Image Courtesy of Marvel.com
Spoilers: Keep in mind that my method of reviewing involves spoilers for purposes of analysis. If you care about being spoiled and have not read Silk #1 yet, please avoid this review until you do!!
So now I get to review my favorite comic book of February 2015. I spent a lot of time trying to figure out WHY Silk #1 was my favorite of the four books I read in February, and a portion of this review is going to be me working through that. First of all, like Spider-Gwen, I like the art style. Stacey Lee’s decision to create a style for this book that is almost manga inspired gives it a refreshing look amongst the spider-books, and I love the line work: Bold, intentionally sketchy, and it only serves to enhance that mangaesque look. The manga inspiration serves a book focused on an Asian-American super hero dressed like a Naruto character well, and I mean that in the best way possible. Silk’s art style is cohesive. It just works for the character extremely well.
Also, like Spider-Gwen, I enjoy that this is a female-led book that doesn’t hinge on the protagonist’s relationship with a male counterpart. Cindy Moon is almost literally just a female Peter Parker.

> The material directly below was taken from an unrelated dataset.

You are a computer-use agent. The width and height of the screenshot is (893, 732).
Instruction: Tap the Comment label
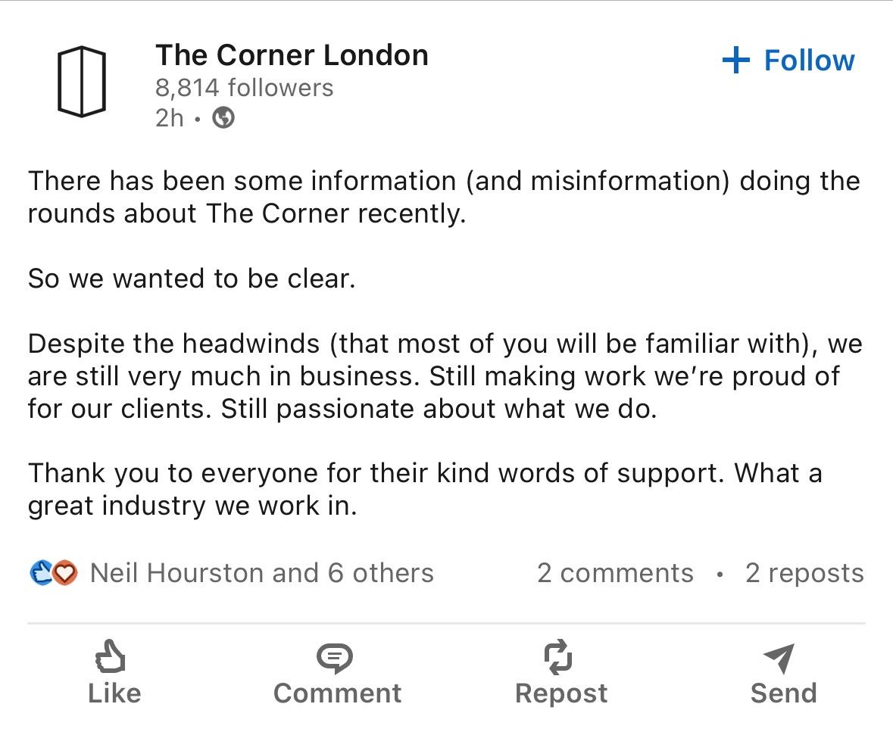click(337, 693)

They were bitten by the same spider, they are roughly the same age, they both interact with villains the same way, and to top it off they have some weird spider pheromone thing that makes them want to have sex all the time. If you pitched this idea to me, I would have bet good money that Silk would have involved Cindy teaming up with Peter all the time and learning to be a hero from him and dealing with the romantic complications of their relationship, but it’s not. Robbie Thompson surprises the hell out of me here. Silk outright rejects Peter TWICE in this book. It’s him who wants her to stay and talk or come over, and both times, she’s like, “Nope. Got better things to do,” and heads off to do those things, leaving Peter sitting there by himself while Cindy goes out to do the super hero thing.
However, I think if I really had to nail down what makes me like this book so much, it’s that it’s fun. I like Cindy, and the writing is just plain fun to read: “My name is Dragonclaw!” “Seriously? Sounds like a Pokémon. Is Pokémon still a thing? Asking for a friend.” It has all the humor that I have come to expect from a Spider-Man book, and it still manages to feel fresh. Cindy’s origin story is incredibly dark. She was locked in a bunker for 10 years and doesn’t know where her family is, and that is a big part of her character, which is good. It gives her direction, but Thompson doesn’t let it bring the tone of the book down too much. Cindy makes jokes both internally and externally about her situation, and we are both allowed and expected to laugh at them. The fact that there is an undercurrent of something more sinister going on keeps us buying books, but it’s the fact that Silk #1 is actually a fun read that kept me turning pages and enjoying myself more than I did reading any other comic this month.